Sympathy deepened her gaze, but he wasn’t after sympathy. He’d learned a lot from his mother. How to work long and hard, and take no prisoners.
She’d been ruthless.
So was he.
But he was also fair. Rosa had spent a lot of her life not playing fair with others. She’d alienated workers, suppliers and other event centers with her strong-armed dealings.
“Mimi says I can work the grape when I get bigger,” Lily told him while chewing a bite of sandwich, and he had to admit, the scent of peanut butter with fresh jam enticed him. “If we still have grapes, that is.”
Untended vines stopped producing, which meant Rosa was preparing the children for the vineyard’s demise. “We’ll have to see what happens, okay?”
She met his gaze and nodded, but not because she agreed. Because what choice did she have, a small child, with others planning her destiny?
His throat went thick.
Allergies? Maybe. But he knew better.
It wasn’t allergies causing his discomfort.

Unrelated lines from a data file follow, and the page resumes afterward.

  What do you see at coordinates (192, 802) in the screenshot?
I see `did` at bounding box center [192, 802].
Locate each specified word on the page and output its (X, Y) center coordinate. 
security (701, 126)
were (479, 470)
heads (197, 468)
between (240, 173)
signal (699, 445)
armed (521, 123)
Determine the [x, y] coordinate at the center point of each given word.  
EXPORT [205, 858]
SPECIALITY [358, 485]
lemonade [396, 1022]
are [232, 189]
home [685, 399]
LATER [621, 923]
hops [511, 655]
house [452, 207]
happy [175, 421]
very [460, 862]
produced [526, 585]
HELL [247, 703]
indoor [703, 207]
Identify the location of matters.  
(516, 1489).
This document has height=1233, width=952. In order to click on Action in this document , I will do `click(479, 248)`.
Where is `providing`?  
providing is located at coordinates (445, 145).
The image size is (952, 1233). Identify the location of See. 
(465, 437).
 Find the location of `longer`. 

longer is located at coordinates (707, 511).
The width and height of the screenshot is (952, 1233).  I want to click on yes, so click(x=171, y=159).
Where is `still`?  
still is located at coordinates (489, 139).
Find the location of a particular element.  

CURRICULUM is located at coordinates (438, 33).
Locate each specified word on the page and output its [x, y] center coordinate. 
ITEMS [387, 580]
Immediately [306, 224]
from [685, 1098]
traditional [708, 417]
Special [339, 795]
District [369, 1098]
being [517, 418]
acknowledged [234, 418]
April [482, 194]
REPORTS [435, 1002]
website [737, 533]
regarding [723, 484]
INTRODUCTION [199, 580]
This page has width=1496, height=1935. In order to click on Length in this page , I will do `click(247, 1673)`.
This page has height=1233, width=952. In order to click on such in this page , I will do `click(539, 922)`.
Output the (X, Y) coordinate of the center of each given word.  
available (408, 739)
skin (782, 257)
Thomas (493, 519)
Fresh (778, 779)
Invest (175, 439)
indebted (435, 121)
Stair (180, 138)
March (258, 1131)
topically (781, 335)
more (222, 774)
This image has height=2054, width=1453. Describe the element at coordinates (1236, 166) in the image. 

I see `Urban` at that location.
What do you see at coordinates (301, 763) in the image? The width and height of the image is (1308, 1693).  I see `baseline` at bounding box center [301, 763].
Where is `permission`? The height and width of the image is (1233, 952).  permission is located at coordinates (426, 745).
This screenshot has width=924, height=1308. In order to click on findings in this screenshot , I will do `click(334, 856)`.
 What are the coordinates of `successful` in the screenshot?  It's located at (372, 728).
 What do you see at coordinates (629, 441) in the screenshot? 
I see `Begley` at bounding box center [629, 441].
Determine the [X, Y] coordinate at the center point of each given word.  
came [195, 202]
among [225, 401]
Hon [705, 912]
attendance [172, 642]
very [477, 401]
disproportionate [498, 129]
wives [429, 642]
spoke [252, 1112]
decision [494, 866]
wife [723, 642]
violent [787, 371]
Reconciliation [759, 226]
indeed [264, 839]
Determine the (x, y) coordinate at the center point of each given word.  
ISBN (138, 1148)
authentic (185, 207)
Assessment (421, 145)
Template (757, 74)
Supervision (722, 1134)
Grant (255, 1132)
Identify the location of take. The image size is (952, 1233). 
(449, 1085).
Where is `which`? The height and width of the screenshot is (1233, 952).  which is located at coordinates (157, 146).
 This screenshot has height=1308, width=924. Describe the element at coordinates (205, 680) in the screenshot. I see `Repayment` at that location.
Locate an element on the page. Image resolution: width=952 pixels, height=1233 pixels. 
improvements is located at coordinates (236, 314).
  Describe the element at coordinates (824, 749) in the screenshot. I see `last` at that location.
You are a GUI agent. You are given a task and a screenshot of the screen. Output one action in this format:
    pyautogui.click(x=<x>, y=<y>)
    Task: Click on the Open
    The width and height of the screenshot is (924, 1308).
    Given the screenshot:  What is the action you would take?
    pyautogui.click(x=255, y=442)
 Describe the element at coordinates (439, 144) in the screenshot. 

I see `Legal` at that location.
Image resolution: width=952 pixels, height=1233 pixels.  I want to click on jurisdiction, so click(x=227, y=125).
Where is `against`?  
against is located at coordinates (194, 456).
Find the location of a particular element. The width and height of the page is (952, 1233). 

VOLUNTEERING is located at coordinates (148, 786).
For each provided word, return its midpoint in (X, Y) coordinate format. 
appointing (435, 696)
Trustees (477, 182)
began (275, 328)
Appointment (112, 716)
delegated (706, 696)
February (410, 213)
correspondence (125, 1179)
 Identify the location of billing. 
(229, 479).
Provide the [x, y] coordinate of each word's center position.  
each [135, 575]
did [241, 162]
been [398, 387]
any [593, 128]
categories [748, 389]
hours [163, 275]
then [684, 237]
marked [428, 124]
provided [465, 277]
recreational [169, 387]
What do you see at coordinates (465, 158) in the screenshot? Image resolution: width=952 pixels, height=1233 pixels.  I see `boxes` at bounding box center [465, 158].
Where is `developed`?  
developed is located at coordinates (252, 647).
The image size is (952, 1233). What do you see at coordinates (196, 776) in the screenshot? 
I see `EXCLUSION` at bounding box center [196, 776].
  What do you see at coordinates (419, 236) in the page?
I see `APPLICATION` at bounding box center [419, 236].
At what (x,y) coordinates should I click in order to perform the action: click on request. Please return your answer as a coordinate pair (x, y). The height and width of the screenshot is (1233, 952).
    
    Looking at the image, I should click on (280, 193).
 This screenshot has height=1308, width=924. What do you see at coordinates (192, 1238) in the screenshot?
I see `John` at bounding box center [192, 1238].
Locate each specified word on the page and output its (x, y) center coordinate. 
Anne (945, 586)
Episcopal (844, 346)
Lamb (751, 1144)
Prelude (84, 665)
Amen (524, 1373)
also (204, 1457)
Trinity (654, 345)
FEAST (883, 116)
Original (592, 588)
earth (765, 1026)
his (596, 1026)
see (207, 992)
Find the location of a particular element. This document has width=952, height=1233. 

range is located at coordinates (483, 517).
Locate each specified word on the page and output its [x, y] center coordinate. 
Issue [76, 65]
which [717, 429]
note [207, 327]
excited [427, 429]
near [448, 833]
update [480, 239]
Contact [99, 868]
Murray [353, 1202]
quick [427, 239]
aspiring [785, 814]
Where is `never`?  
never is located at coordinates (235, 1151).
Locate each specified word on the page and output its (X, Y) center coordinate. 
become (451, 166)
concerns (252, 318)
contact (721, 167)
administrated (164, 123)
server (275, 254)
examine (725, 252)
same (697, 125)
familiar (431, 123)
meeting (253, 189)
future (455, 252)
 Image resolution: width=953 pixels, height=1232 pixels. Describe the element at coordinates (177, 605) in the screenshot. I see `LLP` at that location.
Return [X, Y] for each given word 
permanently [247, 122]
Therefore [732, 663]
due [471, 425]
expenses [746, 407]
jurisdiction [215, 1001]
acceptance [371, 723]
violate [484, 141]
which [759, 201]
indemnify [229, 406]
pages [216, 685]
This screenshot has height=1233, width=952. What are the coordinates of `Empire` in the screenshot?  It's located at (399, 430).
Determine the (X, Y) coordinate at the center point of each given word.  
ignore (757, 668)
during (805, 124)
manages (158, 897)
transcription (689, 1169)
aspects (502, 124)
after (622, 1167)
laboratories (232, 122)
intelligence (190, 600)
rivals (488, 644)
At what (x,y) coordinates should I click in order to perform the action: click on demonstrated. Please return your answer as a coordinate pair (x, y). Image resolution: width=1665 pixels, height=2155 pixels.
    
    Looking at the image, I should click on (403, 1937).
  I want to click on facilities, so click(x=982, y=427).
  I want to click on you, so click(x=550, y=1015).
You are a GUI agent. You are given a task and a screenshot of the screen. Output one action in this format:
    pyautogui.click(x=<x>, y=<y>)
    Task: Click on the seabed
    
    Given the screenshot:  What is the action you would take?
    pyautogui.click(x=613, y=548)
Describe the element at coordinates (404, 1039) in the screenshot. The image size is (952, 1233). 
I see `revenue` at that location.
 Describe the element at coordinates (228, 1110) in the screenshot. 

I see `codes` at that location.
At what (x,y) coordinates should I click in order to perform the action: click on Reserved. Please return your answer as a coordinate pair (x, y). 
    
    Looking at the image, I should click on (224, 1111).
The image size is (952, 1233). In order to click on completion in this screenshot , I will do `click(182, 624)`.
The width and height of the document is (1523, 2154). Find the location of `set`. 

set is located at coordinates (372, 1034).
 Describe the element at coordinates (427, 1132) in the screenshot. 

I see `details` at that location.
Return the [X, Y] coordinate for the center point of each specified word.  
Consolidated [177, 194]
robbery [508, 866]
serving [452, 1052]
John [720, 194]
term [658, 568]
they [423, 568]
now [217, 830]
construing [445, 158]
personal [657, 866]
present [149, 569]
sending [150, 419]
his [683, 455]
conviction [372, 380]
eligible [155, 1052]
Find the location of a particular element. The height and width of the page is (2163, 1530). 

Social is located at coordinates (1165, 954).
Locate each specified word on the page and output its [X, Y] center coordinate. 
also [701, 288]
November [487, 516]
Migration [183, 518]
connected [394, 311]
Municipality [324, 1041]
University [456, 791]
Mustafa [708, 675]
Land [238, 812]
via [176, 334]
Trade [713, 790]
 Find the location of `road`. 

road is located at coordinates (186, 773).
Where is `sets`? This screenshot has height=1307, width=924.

It was the reality he saw in Lily’s eyes, the uncertainty gazing back at him.
Their destiny lay in his hands.
He’d negotiated multimillion-dollar acquisitions without arching an eyebrow, overseen hedge fund bundles controlling mega-units of the economy without a twitch, but the thought of determining the outcome of two children struck fear into his heart, because Lily and Javi weren’t faceless documents, ready for signing.